LOUISE STEWART, PLAINTIFF-RESPONDENT,
v.
COUNTY OF HUDSON, DEFENDANT-APPELLANT.



On appeal from the Superior Court of New Jersey, Law Division, Hudson County, Docket No. L-3579-07.

Per curiam.

NOT FOR PUBLICATION WITHOUT THE APPROVAL OF THE APPELLATE DIVISION

Argued: January 26, 2011

Before Judges Axelrad, Lihotz and J. N. Harris.

Defendant County of Hudson (County) appeals from a jury verdict in favor of its current employee, a corrections officer, finding it had retaliated against her under the Law Against Discrimination and the Workers' Compensation Act, and awarding her damages and attorneys' fees. We reverse and remand for a new trial.

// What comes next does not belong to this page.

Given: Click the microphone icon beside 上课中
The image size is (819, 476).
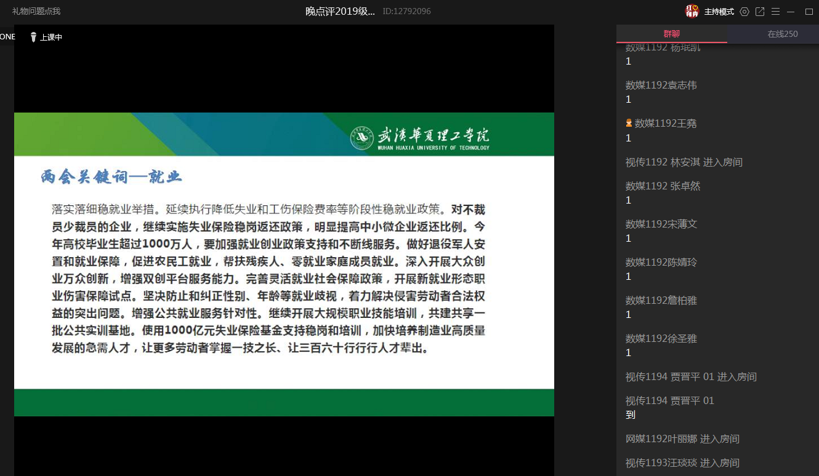Looking at the screenshot, I should pos(33,38).
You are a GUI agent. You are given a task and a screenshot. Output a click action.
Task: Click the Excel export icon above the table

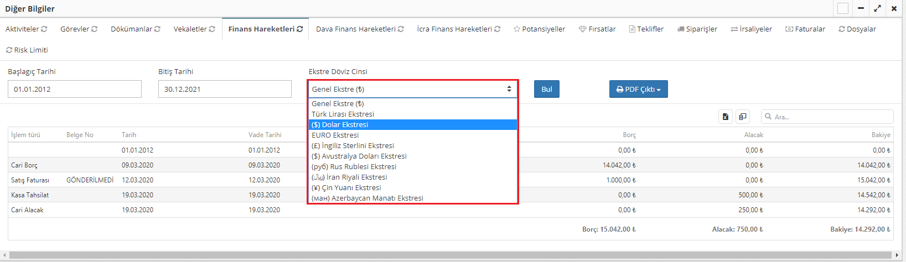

Plaintiff Louise Stewart, a Caucasian female, is employed as a corrections officer at the Hudson County Correctional Center (HCCC). She filed a one-count complaint against the County on July 18, 2007, alleging failure to promote as retaliation for her filing for workers' compensation benefits in violation of her rights under the New Jersey Workers' Compensation Act (Workers' Compensation Act), N.J.S.A. 34:15-1 to -128, and based on her gender and race in violation of her rights under the New Jersey Law Against Discrimination (LAD), N.J.S.A. 10:5-1 to 10:5-49. Stewart also generally alleged that on or about June l8, 2007, the County filed a preliminary notice of disciplinary action against her for allegedly failing to keep medical appointments "for which there was sufficient reason on each and every occasion[, and] such charges constituted harassment and retaliation against [her] in anticipation of [her] objection to being passed over for the promotion announced on June 22, 2007." Stewart sought promotion to the rank of sergeant, compensatory damages for back pay resulting from earlier failures to promote, emotional distress and mental anguish; punitive damages; interest; counsel fees and costs of suit. The County filed an answer denying that it engaged in any conduct warranting either the promotion of Stewart or the award of damages.

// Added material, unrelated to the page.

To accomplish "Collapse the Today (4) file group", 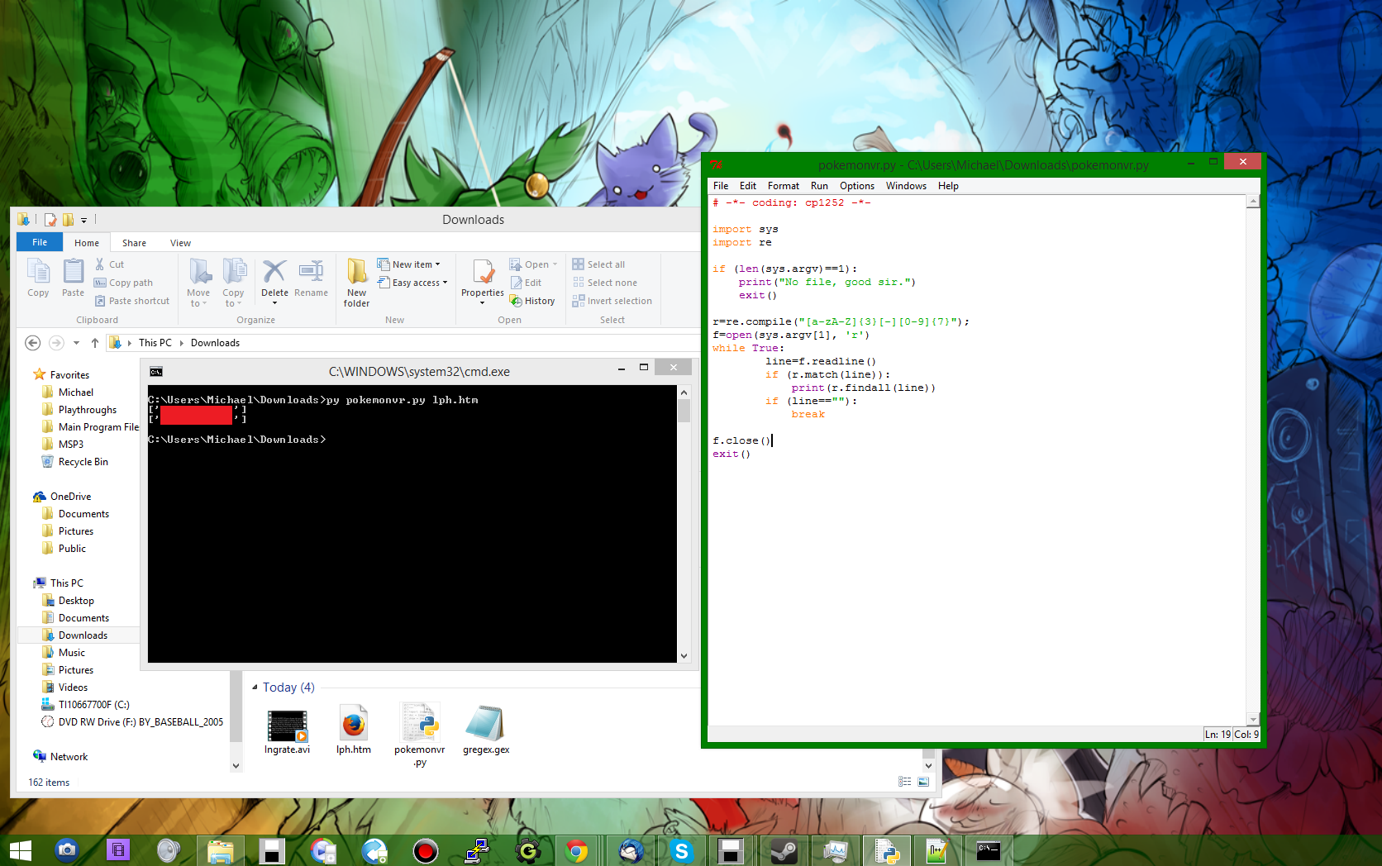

On June 17, 2009, the County made an in limine motion to bar evidence of events that occurred prior to July 18, 2005, based on the two-year statute of limitations for LAD claims. The court denied the motion.

Following the close of Stewart's case and argument by counsel, the court granted the defense motion under Rule 4:37-2(b) on June 30, 2009, and involuntarily dismissed Stewart's claims of race and gender discrimination under the LAD.

The trial concluded on July 2, 2009. The jury found the County violated the LAD "by making adverse employment decisions or actions in retaliation for [Stewart] having engaged in a protected activity," and Stewart proved by a preponderance of the evidence the County violated the Workers' Compensation Act "by making adverse employment decisions or actions in retaliation for [Stewart] having sought or accepted Workers' Compensation benefits." The jury awarded Stewart $70,000 in damages, consisting of $67,000 in economic loss and $3000 for emotional distress and mental anguish. Judgment was entered on July 13, 2009.

Stewart subsequently filed a motion for counsel fees. The County moved for a new trial and judgment notwithstanding the verdict. On September 3, 2009, the court denied the defense motions and awarded Stewart counsel fees and costs in the amount of $121,458. This appeal ensued.

I.

At trial, Stewart presented her own testimony and that of Anthony Staltari, a County personnel officer involved with the civil service list. She also presented the deposition testimony of Jose Montanez, an HCCC Captain; Oscar Aviles, the HCCC Director; and that of Staltari. The defense presented the testimony of Staltari, David Krusznis, the HCCC Deputy Warden of Operations, Thomas Monteleone and Ronald Edwards, HCCC Lieutenants, Mercedes Maldonado, a County Records Manager, Kevin Orlik, an HCCC Sergeant, and Aviles. The following testimony and evidence was adduced.

Stewart began employment as a corrections officer at the HCCC on April 1, 1996, in the receiving/intake area (Unit 2). She was a member of PBA Local 109 (the union), held leadership positions, including being a member of the grievance committee, and was subject to a collective negotiations agreement (CNA).*fn1

HCCC had guidelines regarding disciplinary infractions. A minor disciplinary infraction was anything that resulted in fewer than five days of suspension or a fine, while a major disciplinary infraction resulted in six days or more of suspension. Major disciplinary actions could be used as justification to bypass a person for promotion, but minor discipline was not to be considered in promotion decisions. In general, the County did not promote anyone who was being investigated for a major disciplinary action.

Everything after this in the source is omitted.